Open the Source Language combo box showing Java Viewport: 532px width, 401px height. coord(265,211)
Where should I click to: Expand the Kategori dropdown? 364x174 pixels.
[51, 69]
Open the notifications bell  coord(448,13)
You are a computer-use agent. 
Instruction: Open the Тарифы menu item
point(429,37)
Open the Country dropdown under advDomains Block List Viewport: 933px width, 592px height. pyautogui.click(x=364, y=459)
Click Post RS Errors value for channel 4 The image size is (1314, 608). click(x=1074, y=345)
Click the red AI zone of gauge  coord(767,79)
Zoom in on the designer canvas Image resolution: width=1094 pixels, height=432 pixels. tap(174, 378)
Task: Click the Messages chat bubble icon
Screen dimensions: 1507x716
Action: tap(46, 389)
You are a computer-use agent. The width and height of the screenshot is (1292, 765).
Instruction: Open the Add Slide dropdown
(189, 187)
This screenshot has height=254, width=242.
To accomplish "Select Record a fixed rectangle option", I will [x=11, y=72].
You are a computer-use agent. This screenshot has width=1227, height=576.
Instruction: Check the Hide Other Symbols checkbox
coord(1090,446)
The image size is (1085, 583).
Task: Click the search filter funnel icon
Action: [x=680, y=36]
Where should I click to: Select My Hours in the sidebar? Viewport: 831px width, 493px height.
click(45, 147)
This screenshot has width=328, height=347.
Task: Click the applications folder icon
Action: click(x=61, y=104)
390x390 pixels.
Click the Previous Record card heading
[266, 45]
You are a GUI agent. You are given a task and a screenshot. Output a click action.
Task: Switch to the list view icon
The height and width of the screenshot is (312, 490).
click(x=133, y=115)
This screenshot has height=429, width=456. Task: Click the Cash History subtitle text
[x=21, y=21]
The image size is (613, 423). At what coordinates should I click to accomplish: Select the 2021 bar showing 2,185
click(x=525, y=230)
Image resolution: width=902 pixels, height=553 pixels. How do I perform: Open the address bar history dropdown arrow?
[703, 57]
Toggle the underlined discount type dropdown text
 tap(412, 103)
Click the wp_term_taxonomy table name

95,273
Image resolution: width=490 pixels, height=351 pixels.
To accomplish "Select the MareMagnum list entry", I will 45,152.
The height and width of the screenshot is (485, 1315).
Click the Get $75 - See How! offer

> _THE TASK_: Copy out all of the material above word for word, line by line, changing nothing.

> _WRITTEN RESPONSE_:
Open the Source Language combo box showing Java Viewport: 532px width, 401px height. coord(265,211)
Where should I click to: Expand the Kategori dropdown? 364x174 pixels.
[51, 69]
Open the notifications bell  coord(448,13)
You are a computer-use agent. 
Instruction: Open the Тарифы menu item
point(429,37)
Open the Country dropdown under advDomains Block List Viewport: 933px width, 592px height. pyautogui.click(x=364, y=459)
Click Post RS Errors value for channel 4 The image size is (1314, 608). click(x=1074, y=345)
Click the red AI zone of gauge  coord(767,79)
Zoom in on the designer canvas Image resolution: width=1094 pixels, height=432 pixels. tap(174, 378)
Task: Click the Messages chat bubble icon
Screen dimensions: 1507x716
Action: tap(46, 389)
You are a computer-use agent. The width and height of the screenshot is (1292, 765).
Instruction: Open the Add Slide dropdown
(189, 187)
This screenshot has height=254, width=242.
To accomplish "Select Record a fixed rectangle option", I will [x=11, y=72].
You are a computer-use agent. This screenshot has width=1227, height=576.
Instruction: Check the Hide Other Symbols checkbox
coord(1090,446)
The image size is (1085, 583).
Task: Click the search filter funnel icon
Action: [x=680, y=36]
Where should I click to: Select My Hours in the sidebar? Viewport: 831px width, 493px height.
click(45, 147)
This screenshot has width=328, height=347.
Task: Click the applications folder icon
Action: click(x=61, y=104)
390x390 pixels.
Click the Previous Record card heading
[266, 45]
You are a GUI agent. You are given a task and a screenshot. Output a click action.
Task: Switch to the list view icon
The height and width of the screenshot is (312, 490).
click(x=133, y=115)
This screenshot has height=429, width=456. Task: Click the Cash History subtitle text
[x=21, y=21]
The image size is (613, 423). At what coordinates should I click to accomplish: Select the 2021 bar showing 2,185
click(x=525, y=230)
Image resolution: width=902 pixels, height=553 pixels. How do I perform: Open the address bar history dropdown arrow?
[703, 57]
Toggle the underlined discount type dropdown text
 tap(412, 103)
Click the wp_term_taxonomy table name

95,273
Image resolution: width=490 pixels, height=351 pixels.
To accomplish "Select the MareMagnum list entry", I will 45,152.
The height and width of the screenshot is (485, 1315).
Click the Get $75 - See How! offer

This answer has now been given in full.